** Work order **
In the records below, find the line that contains "Hướng dẫn 3" and the line that contains "[Меню] (358, 48)". Set down exactly those lines and every line between them, and nothing more.

==== Data in this exercise

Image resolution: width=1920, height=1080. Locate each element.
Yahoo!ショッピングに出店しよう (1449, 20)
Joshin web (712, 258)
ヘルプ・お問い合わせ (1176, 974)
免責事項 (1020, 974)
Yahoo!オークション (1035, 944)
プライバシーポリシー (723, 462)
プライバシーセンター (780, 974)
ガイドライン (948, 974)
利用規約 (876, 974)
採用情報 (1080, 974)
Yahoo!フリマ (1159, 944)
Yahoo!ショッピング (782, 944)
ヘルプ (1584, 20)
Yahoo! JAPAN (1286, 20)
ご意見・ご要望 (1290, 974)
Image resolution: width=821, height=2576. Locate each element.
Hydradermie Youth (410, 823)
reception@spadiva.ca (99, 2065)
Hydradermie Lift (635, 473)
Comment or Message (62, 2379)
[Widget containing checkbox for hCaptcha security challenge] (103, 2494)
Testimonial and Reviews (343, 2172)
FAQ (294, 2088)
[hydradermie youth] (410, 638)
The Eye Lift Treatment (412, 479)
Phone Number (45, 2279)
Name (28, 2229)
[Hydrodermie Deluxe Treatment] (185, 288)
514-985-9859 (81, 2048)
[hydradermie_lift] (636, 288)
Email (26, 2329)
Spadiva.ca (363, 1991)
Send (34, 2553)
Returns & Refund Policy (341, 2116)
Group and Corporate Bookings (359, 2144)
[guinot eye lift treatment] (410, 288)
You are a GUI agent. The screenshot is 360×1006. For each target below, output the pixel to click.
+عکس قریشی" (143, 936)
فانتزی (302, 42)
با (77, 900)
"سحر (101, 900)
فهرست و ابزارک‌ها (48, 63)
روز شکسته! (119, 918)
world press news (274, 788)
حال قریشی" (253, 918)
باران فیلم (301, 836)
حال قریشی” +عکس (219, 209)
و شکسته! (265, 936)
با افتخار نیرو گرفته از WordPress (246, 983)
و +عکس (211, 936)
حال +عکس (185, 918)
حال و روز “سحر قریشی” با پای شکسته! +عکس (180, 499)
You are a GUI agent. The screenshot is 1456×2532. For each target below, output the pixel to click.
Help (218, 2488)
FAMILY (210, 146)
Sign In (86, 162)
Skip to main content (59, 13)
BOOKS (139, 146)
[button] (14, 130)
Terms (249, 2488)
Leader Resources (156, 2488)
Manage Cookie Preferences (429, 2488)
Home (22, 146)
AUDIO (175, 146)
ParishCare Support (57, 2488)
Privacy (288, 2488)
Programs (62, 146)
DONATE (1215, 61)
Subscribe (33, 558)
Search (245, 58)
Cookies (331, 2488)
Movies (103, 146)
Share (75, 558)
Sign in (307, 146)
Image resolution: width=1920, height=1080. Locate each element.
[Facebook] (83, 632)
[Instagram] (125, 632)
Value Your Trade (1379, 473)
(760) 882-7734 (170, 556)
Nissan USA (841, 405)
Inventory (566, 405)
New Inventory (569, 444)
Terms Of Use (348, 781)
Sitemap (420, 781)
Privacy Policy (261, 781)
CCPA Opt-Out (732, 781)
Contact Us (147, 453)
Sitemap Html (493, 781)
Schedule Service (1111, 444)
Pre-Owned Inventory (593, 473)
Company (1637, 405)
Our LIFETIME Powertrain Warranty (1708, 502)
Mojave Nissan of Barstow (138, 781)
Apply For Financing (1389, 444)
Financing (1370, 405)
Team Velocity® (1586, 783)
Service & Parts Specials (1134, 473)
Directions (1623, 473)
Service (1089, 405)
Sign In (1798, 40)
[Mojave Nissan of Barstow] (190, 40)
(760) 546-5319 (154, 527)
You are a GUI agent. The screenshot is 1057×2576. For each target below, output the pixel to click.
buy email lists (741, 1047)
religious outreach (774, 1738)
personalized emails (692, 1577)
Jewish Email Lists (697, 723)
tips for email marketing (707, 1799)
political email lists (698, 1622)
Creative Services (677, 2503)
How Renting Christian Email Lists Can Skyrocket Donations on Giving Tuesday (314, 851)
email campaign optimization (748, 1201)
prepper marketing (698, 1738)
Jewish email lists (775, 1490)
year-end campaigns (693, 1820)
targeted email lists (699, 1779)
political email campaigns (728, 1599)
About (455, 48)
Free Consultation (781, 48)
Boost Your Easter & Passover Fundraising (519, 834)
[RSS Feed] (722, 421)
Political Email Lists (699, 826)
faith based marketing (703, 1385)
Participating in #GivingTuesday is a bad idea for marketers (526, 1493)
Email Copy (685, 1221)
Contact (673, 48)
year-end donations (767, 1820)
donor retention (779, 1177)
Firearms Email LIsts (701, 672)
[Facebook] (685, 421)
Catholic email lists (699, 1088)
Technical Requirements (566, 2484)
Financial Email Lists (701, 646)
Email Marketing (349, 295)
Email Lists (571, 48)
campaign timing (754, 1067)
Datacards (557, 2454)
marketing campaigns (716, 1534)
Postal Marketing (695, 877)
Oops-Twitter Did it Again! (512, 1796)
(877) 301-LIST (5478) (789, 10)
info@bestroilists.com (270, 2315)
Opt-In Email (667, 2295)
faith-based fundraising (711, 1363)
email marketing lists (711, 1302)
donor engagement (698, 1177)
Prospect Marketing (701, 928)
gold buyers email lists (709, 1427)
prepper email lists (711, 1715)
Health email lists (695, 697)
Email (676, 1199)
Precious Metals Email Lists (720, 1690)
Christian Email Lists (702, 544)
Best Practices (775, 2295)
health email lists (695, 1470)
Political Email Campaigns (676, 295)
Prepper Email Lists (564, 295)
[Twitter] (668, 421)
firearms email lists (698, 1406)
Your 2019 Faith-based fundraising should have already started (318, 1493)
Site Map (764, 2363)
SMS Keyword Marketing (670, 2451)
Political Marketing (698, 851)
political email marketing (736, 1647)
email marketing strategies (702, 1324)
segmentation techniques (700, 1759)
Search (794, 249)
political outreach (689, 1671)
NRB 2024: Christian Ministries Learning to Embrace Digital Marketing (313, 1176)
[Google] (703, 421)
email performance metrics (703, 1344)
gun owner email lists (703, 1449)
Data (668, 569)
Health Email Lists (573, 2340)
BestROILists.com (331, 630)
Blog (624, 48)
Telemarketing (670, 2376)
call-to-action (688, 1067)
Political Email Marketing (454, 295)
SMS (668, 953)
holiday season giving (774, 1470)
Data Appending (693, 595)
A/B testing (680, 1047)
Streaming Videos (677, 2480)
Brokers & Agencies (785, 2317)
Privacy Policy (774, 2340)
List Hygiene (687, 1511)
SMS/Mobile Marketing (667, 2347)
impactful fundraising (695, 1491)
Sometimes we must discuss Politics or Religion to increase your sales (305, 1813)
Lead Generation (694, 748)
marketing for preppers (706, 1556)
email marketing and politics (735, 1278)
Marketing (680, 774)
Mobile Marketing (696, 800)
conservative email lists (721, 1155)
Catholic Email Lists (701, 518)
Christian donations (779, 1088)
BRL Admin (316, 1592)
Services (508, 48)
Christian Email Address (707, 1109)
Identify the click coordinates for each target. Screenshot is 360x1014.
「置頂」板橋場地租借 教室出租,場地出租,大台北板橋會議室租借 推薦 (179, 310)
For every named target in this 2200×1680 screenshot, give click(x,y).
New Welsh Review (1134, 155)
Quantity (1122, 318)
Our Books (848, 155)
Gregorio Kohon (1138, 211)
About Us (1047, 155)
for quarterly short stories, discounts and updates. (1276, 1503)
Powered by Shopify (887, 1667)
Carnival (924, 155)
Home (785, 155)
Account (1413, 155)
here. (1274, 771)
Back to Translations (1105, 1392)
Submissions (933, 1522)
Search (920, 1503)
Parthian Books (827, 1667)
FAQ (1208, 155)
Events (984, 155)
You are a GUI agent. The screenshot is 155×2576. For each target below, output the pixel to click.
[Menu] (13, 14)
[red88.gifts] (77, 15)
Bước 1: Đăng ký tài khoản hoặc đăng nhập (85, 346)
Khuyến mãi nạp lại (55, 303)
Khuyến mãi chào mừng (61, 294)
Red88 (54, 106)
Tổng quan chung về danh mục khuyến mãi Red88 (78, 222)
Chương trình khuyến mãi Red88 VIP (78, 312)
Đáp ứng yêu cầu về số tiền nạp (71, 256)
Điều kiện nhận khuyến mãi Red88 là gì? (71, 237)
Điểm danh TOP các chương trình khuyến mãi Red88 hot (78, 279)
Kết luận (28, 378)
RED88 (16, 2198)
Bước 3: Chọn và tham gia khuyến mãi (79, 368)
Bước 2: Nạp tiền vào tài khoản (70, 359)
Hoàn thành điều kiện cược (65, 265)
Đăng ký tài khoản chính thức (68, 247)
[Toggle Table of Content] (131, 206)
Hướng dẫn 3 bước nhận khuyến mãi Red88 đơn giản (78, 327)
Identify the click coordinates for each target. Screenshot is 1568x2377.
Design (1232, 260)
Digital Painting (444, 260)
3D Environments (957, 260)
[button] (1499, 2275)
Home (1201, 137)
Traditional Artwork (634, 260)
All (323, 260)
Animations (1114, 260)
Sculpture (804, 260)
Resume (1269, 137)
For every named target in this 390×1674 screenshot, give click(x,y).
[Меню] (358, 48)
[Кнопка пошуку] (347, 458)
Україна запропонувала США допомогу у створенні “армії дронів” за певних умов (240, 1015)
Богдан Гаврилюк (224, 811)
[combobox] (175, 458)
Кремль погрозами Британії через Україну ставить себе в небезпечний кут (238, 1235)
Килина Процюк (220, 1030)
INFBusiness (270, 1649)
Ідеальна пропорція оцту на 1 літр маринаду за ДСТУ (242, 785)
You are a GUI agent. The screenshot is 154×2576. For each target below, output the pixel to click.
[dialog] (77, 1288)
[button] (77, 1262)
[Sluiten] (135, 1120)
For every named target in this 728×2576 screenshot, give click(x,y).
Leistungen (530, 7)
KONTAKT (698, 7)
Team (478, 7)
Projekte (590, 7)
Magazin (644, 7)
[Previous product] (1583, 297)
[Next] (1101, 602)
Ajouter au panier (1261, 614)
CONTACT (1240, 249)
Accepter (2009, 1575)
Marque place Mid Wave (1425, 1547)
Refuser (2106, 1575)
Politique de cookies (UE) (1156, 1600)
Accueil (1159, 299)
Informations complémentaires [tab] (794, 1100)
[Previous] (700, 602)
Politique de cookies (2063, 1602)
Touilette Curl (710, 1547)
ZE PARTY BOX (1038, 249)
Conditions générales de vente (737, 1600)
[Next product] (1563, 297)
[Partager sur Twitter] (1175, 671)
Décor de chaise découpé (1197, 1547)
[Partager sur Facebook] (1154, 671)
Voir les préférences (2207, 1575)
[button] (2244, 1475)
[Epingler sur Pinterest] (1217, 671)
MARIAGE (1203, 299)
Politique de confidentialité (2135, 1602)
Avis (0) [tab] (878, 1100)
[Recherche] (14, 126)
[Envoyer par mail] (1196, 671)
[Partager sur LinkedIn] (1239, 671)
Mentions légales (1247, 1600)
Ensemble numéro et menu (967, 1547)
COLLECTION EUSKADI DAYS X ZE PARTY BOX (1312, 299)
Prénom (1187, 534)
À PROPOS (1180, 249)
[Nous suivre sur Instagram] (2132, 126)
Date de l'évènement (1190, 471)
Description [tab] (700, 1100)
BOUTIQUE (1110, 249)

========

** Exercise output **
Hướng dẫn 3 bước nhận khuyến mãi Red88 đơn giản (78, 327)
Identify the click coordinates for each target. Screenshot is 1568x2377.
Design (1232, 260)
Digital Painting (444, 260)
3D Environments (957, 260)
[button] (1499, 2275)
Home (1201, 137)
Traditional Artwork (634, 260)
All (323, 260)
Animations (1114, 260)
Sculpture (804, 260)
Resume (1269, 137)
For every named target in this 390×1674 screenshot, give click(x,y).
[Меню] (358, 48)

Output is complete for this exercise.